[Task statement]
Each entry below should be output exactly, apart from its images.

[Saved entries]
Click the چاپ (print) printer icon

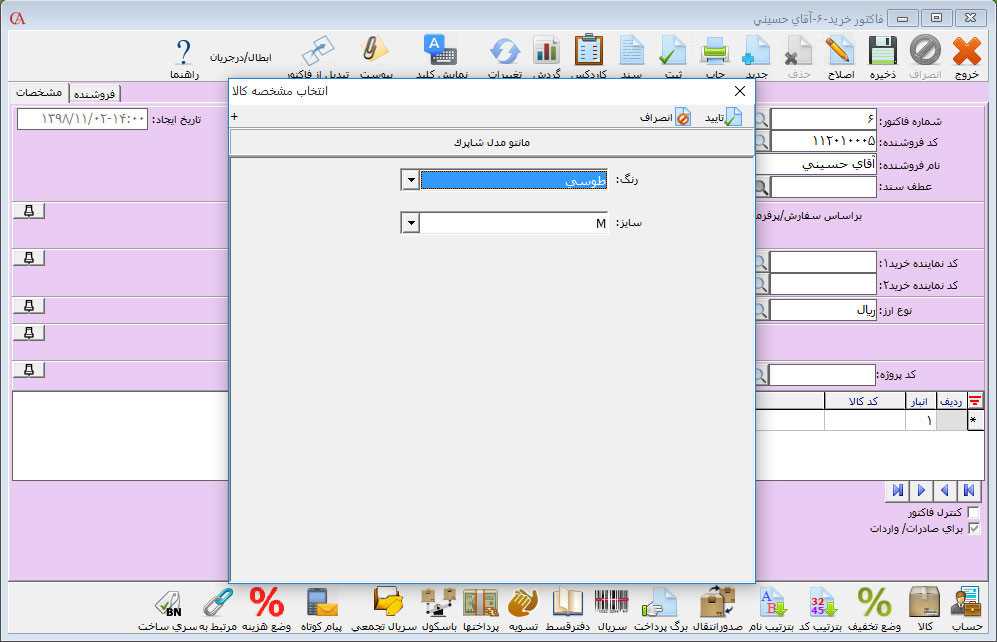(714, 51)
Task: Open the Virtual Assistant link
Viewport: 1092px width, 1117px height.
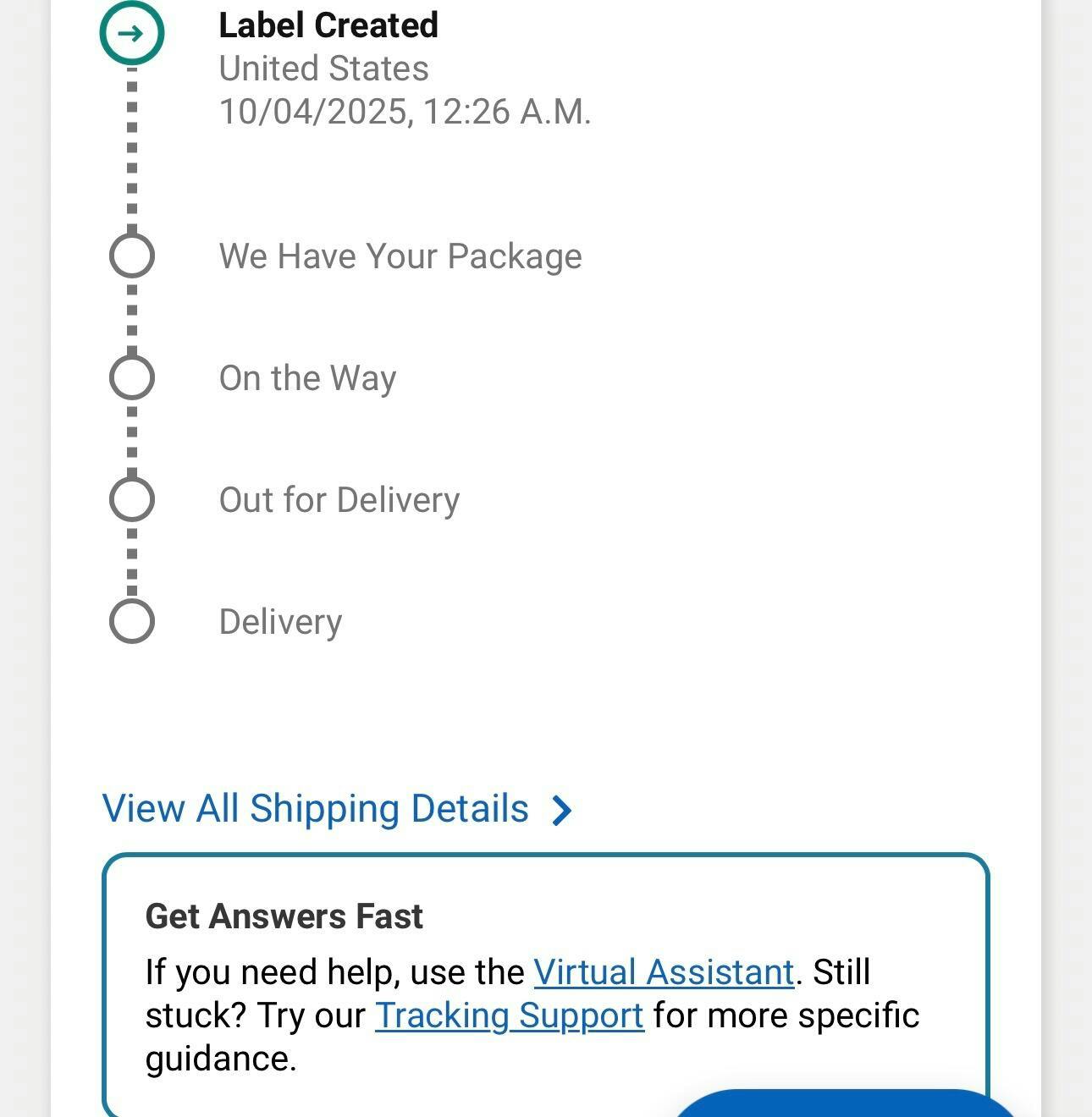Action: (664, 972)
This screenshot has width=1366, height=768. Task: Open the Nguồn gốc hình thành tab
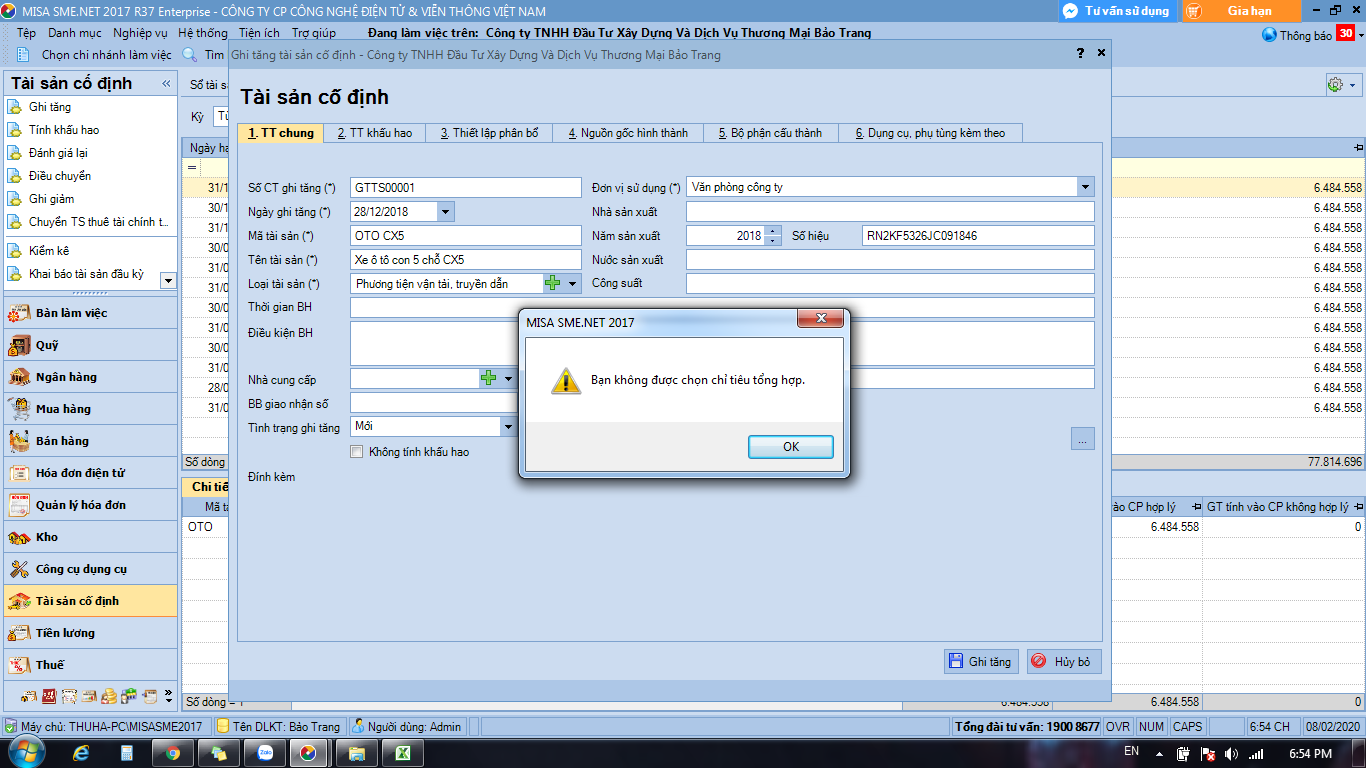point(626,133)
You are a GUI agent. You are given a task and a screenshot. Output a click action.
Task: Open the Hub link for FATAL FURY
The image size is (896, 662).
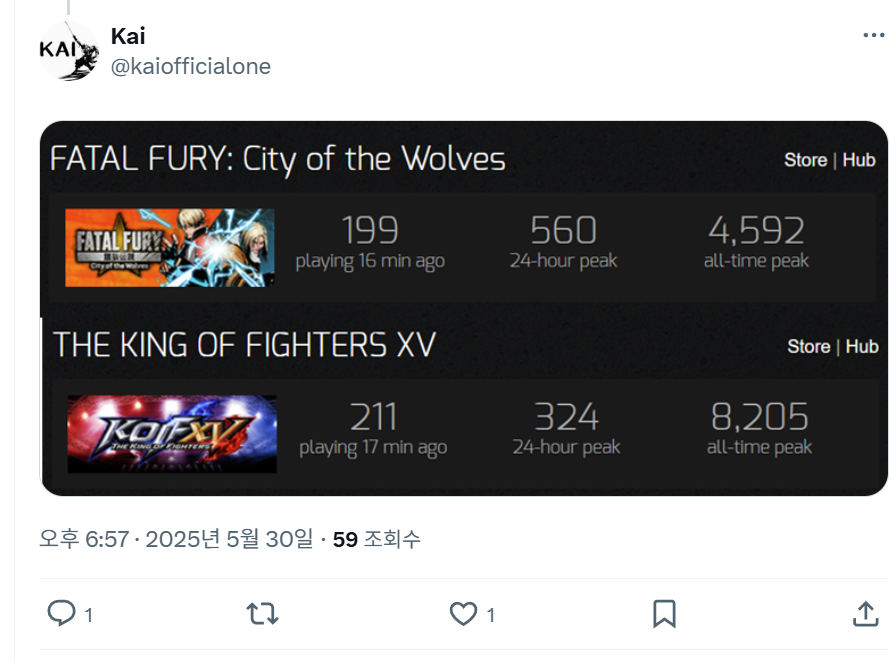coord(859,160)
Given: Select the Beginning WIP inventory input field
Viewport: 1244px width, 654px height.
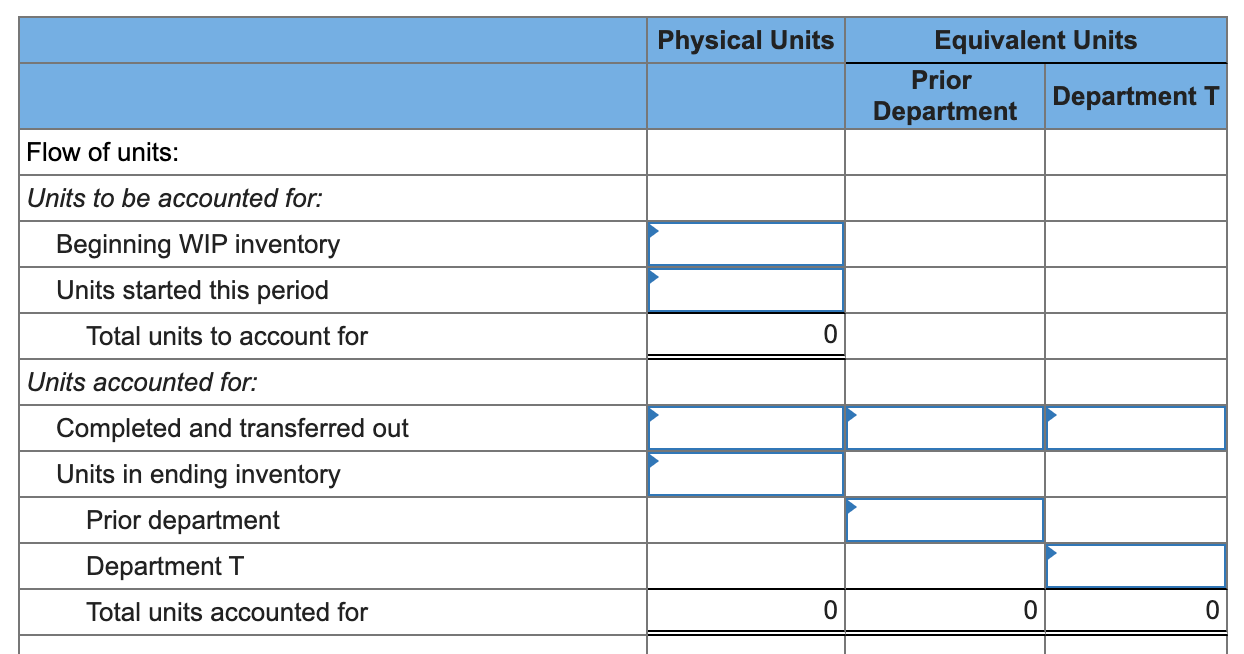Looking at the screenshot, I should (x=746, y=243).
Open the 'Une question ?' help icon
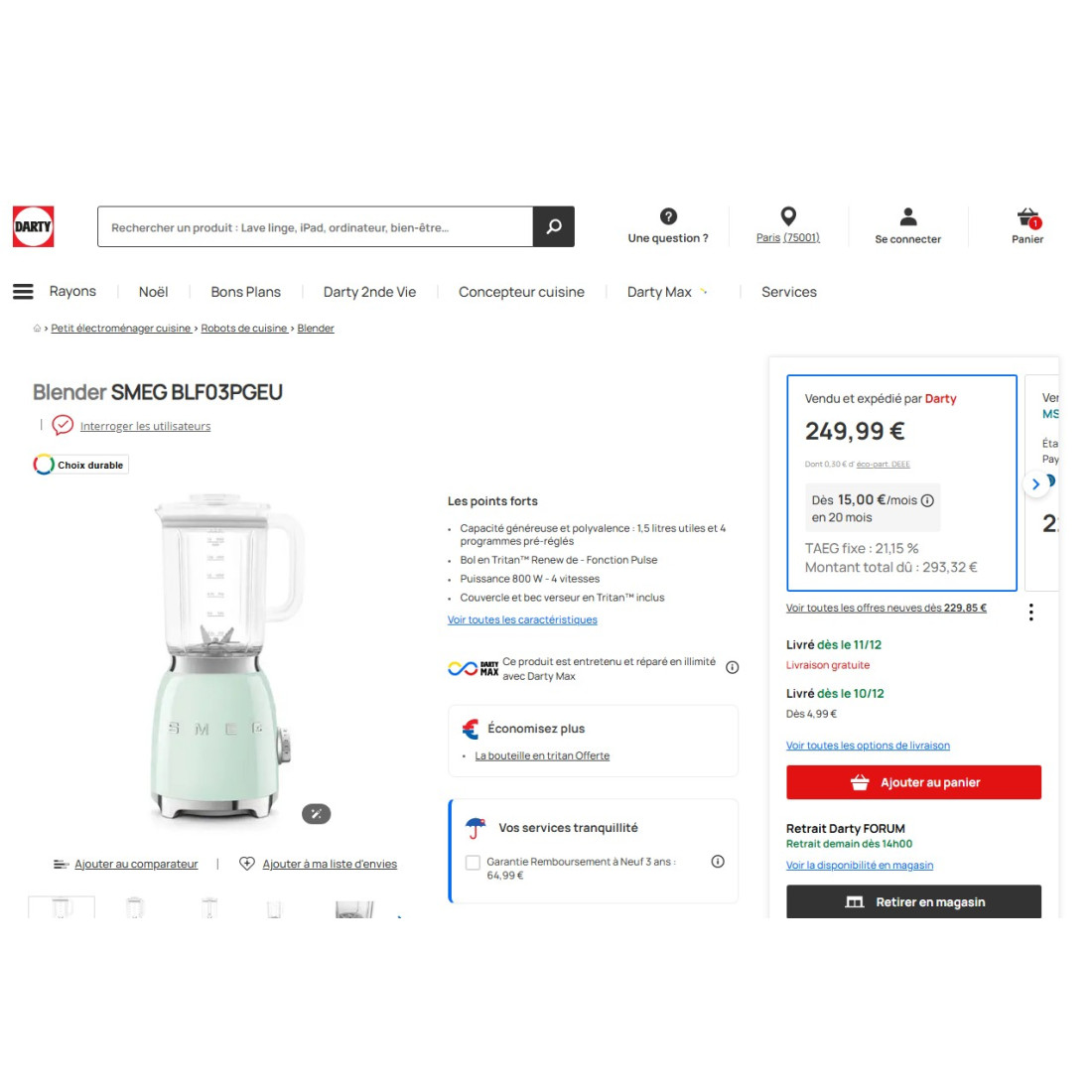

[Answer to this problem]
Click the چاپ (print) printer icon

(714, 51)
Task: Open the Virtual Assistant link
Viewport: 1092px width, 1117px height.
Action: (664, 972)
This screenshot has width=1366, height=768. Task: Open the Nguồn gốc hình thành tab
point(626,133)
You are a GUI agent. You are given a task and a screenshot. Output a click action.
Task: Open the Hub link for FATAL FURY
The image size is (896, 662).
coord(859,160)
Given: Select the Beginning WIP inventory input field
Viewport: 1244px width, 654px height.
Looking at the screenshot, I should (x=746, y=243).
Open the 'Une question ?' help icon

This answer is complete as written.